Nonetheless, if different platforms and accelerators make use of Crimson Hat’s software program instruments to achieve good efficiency at a extra environment friendly price, then they may transform stronger alternate options in future.
“This frees up organisations from worrying about AI infrastructure,” mentioned Stevens. “As a substitute, you consider the right way to construct your agentic AI app or reasoning service… you don’t have to fret concerning the platform.”
Nvidia additionally works with Crimson Hat on vLLM, he famous, and the event groups have “a number of conferences” each week. “We are going to make it the perfect interface for Nvidia.”
May the present AI gold rush transform just like the dot.com growth greater than 20 years in the past? Again then, Solar Microsystems have been the one ones making the highly effective servers wanted to deal with the excessive site visitors volumes for any fashionable web site.
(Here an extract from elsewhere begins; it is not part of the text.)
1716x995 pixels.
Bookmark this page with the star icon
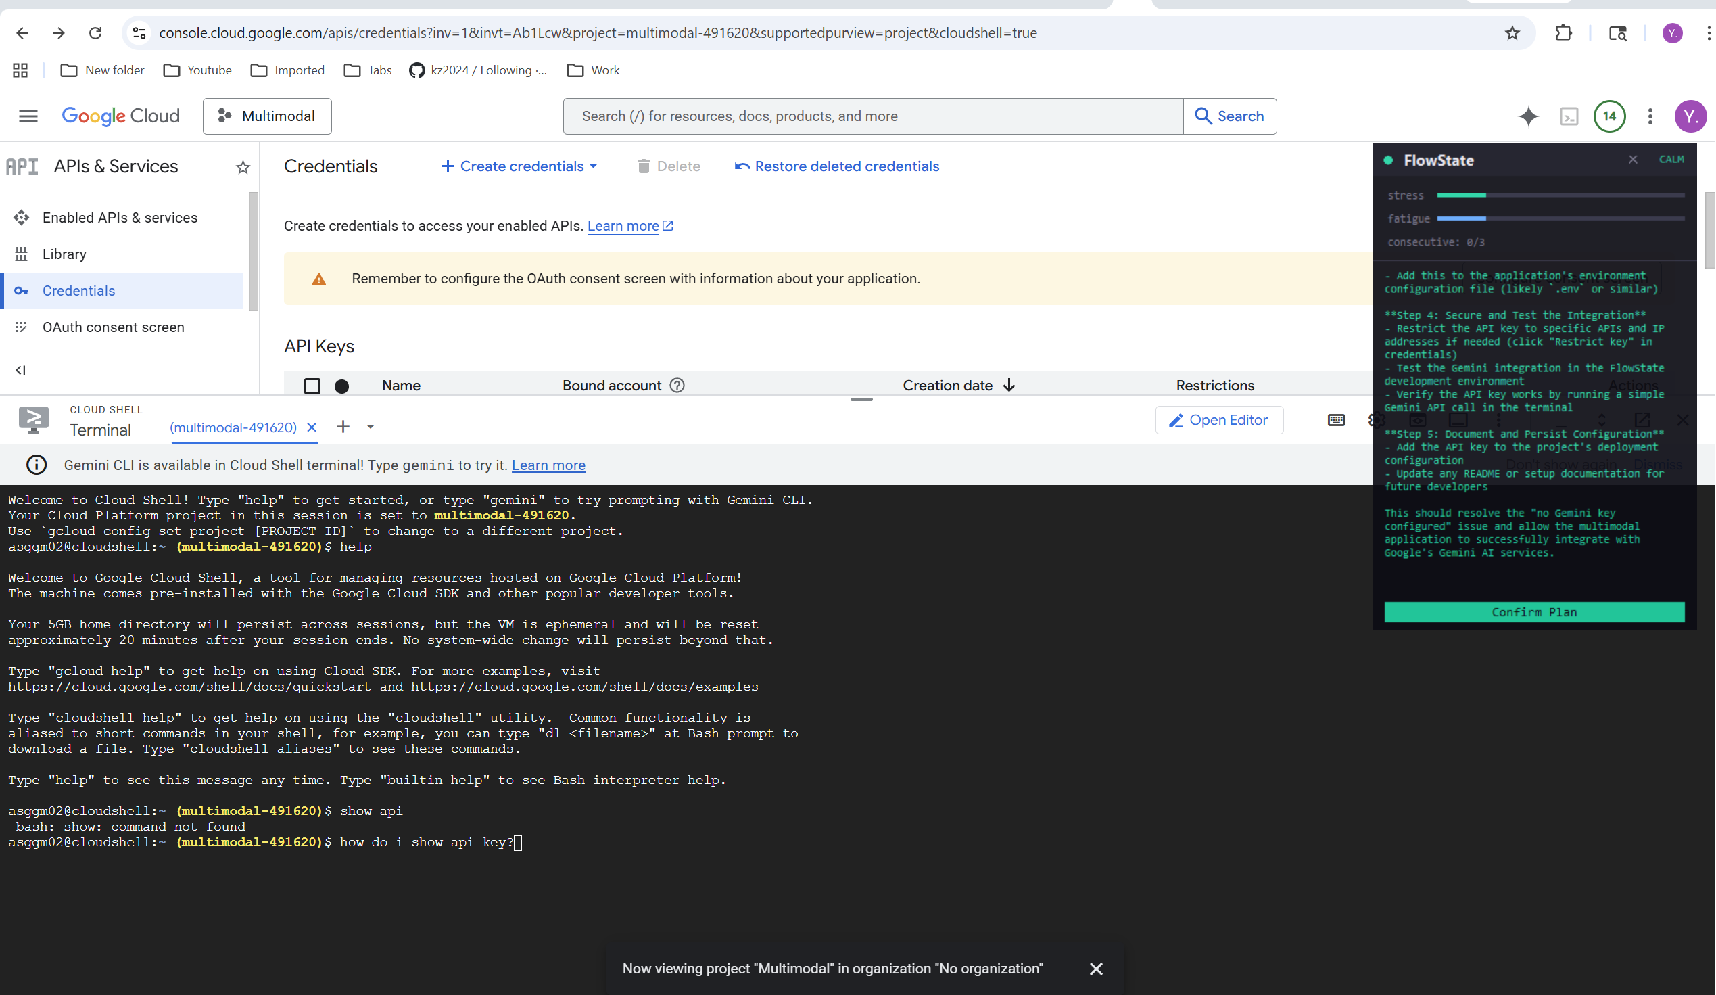tap(1512, 33)
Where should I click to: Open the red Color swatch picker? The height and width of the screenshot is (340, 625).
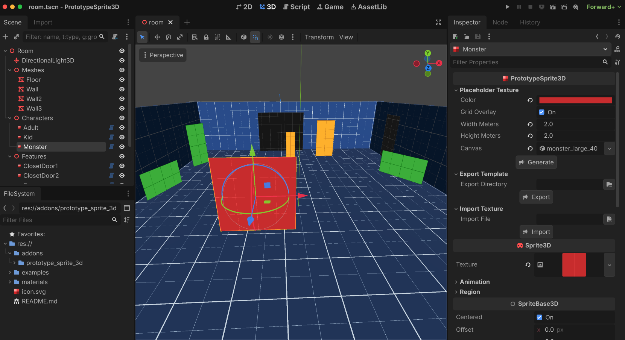pyautogui.click(x=575, y=100)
Nonetheless, it stumbled when low cost servers working commodity Intel chips proved simply as highly effective, primarily delivering the early cloud computing mannequin that enabled anybody to run an internet site cheaply.
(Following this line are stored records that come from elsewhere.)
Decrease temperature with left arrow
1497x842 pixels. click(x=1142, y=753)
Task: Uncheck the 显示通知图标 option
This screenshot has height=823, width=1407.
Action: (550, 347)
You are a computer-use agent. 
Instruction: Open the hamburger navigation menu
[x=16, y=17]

May extra cheaply out there AI servers ship the identical impression now? Stevens, who labored for 14 years at Digital Gear Corp, a Solar rival, mentioned this might be the way in which ahead.
Doing extra with much less is nice for companies to unlock the potential of AI that has been elusive for a lot of due to the prices concerned, he defined.
A extra environment friendly manner ahead will profit these trying to undertake new AI fashions, corresponding to Meta’s Llama 4 and DeepSeek, which can be popping out quick, he famous.
A yr from now, inference or the technology of AI outputs and analyses shall be cheaper and simpler, he famous, as a result of the expertise can be extra “democratised and commoditised”.